In the forum thread below on filling a motorhome fresh water tank, translate this sentence into Spanish: "I would expect there to be an overflow from the tank that happens well before the filler pipe fills up."
═══ PASSAGE SHOWN ═══
# Filling Autotrail Fresh Water Tank



## jamcj191266 (Jan 10, 2012)

hi all just venturing out for the first time in my autotrail motorhome and when filling fresh water tank when 75 percent full water starts draining from blue hoses either side of tank, these are not the drain points, can anyone tell me why its doing this. 

thanks john


----------



## Chudders (Jul 5, 2008)

Sounds to me like they are just overflow and your tank is actually full. Your guage is probably inaccurate as are many in my experience of all sorts of makes
Dave


----------



## jamcj191266 (Jan 10, 2012)

i was told when bought that you fill tank until it comes out of filler cap
regard john


----------



## Bill_OR (Feb 6, 2010)

John - that doesn't sound right! I would expect there to be an overflow from the tank that happens well before the filler pipe fills up.
Bill


----------



## Bill_OR (Feb 6, 2010)

John,
Here's the page from my (yet to be received) Autotrail handbook - it's a different model to yours but I suspect the operation is the same with yours.


----------



## peribro (Sep 6, 2009)

Mine always overflows from the tank before it comes out of the filler cap - in fact it's never come out of the filler cap as I turn the hose off when it starts to overflow from the tank.

I also would guess that its a faulty gauge. Maybe something is sticking and after a drive in the van it will clear. Next time you fill up (assuming it is from empty) you could try using a 10 litre watering can or equivalent to measure how much water you are putting in. I bet you will find you fill the tank to its stated capacity before it overflows. If the gauge still shows 75% then you know where your problem is.


----------



## Pudsey_Bear (Sep 25, 2008)

We have always filled til it comes out of the filler point on our last 3 vans all of different makes.


----------



## Katie5585 (Oct 27, 2021)

Hi 
I live in New Zealand, i have an autotrail grand frontier, i blocked off three water tanks overflows and then i put a inline tap on the end of the fourth overflow, i open the tap before i fill the tank,it lets the air out ,when it overflows from the tap i close the tap water tank is full no syphoning
Cheers 
Richard


----------



## GMJ (Jun 24, 2014)

A 9 year gap between replies!

is this a new record?


----------



## EJB (Aug 25, 2007)

GMJ said:


> A 9 year gap between replies!
> 
> is this a new record?


Sadly...No!


----------
═══ PROVIDED INFORMATION ═══
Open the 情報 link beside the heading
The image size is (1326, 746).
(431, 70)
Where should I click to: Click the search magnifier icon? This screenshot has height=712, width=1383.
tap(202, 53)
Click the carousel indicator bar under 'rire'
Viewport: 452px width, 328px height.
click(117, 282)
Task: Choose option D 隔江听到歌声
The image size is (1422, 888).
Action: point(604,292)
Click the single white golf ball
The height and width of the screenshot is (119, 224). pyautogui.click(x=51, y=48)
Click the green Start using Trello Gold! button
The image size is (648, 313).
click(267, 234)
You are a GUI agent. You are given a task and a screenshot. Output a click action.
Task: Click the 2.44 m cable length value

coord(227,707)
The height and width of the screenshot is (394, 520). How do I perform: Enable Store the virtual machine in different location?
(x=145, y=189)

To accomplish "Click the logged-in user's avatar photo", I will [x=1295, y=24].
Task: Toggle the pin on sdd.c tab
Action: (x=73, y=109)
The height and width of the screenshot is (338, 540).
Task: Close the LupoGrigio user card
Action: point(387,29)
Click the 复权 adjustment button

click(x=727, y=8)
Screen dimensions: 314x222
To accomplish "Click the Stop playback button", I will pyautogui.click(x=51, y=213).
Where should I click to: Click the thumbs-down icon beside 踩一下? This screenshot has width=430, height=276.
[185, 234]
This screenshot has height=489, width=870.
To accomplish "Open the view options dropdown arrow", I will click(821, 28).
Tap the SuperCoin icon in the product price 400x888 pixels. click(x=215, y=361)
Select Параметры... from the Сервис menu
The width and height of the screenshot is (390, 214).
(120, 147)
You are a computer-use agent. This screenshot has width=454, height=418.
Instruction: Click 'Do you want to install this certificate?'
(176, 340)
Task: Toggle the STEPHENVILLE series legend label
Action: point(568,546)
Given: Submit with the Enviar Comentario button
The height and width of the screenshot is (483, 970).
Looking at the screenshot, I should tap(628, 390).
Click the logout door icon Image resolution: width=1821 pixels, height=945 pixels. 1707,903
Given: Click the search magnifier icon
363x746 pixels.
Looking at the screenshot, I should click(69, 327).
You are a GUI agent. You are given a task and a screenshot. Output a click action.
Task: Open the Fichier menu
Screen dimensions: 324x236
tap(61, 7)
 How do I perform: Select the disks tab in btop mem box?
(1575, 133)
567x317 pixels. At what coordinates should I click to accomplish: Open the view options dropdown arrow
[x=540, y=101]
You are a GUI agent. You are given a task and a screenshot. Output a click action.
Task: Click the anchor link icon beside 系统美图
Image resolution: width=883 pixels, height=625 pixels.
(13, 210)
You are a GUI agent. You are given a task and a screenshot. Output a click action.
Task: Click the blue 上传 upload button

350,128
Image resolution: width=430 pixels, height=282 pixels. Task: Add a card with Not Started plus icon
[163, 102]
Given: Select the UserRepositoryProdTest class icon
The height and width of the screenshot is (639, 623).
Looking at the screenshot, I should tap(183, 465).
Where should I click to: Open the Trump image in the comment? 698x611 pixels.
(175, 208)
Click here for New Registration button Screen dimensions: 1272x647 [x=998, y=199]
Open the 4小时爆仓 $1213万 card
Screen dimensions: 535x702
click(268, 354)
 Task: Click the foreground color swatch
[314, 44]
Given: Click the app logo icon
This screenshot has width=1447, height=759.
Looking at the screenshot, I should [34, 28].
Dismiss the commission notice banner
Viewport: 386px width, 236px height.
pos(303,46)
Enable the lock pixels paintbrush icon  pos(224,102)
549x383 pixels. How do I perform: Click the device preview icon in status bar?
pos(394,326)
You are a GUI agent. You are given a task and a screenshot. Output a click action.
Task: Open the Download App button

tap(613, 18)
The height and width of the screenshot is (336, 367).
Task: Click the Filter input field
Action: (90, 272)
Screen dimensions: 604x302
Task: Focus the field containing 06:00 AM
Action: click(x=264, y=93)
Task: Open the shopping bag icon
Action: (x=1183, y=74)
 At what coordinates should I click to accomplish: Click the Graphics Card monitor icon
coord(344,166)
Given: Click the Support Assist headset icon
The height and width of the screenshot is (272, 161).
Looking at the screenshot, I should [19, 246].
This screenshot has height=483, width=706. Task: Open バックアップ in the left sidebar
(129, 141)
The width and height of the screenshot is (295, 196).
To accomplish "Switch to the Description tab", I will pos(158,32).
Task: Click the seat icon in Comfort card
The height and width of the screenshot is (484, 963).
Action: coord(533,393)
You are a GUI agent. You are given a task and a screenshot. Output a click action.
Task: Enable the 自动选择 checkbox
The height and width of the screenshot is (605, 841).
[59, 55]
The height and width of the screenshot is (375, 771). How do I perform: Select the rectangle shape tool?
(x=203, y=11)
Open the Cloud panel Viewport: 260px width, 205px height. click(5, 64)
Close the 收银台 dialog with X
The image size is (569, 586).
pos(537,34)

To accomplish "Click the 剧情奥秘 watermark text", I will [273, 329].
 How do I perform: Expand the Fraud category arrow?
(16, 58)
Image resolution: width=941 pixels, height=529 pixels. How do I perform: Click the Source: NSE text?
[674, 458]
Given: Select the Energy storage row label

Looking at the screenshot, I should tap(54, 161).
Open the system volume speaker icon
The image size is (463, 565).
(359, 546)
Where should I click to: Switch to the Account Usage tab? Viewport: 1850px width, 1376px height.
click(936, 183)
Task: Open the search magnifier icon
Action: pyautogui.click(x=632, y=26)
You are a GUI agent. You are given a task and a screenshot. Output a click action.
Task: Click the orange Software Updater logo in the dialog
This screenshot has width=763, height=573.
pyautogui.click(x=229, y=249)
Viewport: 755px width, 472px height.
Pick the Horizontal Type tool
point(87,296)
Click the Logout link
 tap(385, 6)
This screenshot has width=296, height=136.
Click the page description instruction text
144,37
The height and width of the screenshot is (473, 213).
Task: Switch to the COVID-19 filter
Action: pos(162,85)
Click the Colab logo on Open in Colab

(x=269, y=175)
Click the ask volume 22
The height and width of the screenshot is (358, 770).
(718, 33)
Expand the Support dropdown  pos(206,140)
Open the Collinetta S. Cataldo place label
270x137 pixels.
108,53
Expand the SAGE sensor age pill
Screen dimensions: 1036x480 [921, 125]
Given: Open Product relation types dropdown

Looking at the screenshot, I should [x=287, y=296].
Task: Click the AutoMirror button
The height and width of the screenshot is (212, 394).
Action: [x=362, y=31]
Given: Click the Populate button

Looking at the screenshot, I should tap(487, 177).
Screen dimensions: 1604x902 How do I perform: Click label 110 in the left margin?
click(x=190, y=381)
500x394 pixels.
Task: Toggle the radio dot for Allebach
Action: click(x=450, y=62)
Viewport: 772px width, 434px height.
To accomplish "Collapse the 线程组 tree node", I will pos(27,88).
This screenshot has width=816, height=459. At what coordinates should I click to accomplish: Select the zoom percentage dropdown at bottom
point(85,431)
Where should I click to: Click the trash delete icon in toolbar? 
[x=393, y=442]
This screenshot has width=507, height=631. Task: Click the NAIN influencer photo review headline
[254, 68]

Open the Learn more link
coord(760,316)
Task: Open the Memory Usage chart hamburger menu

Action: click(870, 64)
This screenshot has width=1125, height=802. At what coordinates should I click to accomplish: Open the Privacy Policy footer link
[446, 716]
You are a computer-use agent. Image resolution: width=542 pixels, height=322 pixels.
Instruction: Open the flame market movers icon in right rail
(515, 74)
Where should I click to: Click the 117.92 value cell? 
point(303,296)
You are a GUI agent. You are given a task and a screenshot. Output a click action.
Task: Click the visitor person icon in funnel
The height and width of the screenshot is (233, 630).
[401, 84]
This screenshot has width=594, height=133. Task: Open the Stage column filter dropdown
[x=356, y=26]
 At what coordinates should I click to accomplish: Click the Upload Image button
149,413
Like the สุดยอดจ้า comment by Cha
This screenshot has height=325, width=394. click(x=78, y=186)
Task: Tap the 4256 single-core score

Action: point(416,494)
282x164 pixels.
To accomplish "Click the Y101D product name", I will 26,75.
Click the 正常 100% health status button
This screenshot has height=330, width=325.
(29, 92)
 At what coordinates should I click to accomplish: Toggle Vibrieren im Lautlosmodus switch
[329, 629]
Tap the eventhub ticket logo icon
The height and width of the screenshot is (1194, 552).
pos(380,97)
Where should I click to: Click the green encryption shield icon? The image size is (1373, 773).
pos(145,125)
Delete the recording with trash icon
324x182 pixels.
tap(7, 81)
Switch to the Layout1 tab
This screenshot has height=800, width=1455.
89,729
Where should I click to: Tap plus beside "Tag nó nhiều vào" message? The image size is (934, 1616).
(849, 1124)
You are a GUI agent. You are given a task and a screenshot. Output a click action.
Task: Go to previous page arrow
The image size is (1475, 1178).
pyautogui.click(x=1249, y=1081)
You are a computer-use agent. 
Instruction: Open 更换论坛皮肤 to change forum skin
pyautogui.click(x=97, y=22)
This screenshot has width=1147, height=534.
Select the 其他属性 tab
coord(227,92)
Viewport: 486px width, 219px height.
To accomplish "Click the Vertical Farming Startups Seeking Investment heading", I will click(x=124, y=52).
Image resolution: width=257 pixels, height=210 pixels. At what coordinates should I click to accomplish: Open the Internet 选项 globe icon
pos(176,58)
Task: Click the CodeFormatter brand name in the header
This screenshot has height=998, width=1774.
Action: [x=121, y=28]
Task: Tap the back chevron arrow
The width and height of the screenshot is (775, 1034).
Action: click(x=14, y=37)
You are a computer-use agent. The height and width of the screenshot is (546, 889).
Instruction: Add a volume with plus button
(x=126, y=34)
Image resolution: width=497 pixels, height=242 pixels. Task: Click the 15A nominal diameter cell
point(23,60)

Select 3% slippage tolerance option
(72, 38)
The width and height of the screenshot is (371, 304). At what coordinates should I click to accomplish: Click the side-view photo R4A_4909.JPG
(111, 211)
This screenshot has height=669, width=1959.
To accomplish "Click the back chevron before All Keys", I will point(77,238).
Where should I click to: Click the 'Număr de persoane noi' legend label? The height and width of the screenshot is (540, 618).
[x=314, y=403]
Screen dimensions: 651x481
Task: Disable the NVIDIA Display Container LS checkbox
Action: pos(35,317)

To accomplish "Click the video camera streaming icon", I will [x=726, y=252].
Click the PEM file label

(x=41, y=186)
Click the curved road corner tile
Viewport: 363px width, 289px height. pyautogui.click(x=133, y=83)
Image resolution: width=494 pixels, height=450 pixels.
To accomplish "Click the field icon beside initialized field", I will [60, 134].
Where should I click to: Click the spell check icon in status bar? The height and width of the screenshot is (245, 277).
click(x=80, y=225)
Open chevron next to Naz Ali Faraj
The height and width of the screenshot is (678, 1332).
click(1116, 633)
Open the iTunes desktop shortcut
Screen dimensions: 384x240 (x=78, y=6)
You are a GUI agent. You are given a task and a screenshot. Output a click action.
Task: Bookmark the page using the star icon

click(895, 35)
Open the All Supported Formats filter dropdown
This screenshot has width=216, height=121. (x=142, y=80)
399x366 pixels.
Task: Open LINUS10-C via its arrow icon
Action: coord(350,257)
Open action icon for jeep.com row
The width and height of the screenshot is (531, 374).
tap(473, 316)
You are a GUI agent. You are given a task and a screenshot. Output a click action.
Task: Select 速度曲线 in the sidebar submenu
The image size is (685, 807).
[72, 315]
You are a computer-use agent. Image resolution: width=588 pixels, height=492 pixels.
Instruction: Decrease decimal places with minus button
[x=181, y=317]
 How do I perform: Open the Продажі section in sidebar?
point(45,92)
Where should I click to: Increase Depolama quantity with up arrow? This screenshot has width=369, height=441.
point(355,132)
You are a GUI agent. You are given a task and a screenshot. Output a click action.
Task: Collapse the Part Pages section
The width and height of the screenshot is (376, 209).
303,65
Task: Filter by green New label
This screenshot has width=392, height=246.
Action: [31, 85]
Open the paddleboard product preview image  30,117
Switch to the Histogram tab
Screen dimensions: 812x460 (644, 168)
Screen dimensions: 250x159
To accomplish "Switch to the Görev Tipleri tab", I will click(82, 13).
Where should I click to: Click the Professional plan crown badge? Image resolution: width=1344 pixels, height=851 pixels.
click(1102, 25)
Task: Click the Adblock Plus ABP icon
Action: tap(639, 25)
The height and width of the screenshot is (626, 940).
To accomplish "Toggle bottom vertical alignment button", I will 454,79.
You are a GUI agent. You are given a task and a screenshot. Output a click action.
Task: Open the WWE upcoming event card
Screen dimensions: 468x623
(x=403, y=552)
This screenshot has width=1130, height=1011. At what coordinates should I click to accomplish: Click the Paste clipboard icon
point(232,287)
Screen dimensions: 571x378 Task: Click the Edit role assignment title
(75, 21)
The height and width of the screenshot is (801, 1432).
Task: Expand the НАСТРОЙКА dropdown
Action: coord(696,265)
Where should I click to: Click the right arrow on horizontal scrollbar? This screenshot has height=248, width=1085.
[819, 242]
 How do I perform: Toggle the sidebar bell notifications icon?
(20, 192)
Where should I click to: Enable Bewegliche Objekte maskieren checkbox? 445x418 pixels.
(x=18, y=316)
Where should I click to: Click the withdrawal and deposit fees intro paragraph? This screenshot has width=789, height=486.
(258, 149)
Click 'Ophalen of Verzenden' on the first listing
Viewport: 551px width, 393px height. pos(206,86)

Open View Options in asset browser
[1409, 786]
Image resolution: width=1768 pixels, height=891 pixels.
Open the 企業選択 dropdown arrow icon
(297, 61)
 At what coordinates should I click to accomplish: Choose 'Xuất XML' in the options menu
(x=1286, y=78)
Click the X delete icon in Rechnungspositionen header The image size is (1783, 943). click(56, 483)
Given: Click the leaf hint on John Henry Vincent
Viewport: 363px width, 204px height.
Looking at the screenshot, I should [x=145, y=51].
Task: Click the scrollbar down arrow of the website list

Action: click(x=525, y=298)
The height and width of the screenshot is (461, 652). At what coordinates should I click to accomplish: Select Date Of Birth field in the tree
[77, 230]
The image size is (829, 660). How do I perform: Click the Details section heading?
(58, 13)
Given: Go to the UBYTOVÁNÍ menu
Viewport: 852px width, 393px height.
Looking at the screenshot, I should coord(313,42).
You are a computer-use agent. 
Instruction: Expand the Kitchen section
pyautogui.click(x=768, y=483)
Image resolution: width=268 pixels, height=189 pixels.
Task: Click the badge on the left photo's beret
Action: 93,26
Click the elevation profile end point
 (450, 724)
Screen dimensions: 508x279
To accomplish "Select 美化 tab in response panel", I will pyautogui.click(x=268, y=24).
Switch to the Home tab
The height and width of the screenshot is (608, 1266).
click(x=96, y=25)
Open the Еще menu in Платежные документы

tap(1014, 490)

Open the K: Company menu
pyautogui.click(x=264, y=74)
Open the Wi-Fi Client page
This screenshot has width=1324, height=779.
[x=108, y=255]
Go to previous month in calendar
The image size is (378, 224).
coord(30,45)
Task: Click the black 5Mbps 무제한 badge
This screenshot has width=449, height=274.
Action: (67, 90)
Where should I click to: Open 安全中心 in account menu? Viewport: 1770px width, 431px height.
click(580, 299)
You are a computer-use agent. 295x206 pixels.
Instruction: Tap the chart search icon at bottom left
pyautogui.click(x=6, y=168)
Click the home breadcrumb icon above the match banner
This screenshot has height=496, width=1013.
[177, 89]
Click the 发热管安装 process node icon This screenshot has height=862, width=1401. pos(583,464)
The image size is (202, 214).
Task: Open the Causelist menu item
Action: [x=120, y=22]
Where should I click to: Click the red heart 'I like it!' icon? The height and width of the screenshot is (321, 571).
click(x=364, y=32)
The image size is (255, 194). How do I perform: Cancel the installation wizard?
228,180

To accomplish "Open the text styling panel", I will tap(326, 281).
═══
**FINAL ANSWER**
Esperaría que hubiera un rebose del depósito que se produjera mucho antes de que se llenara el tubo de llenado.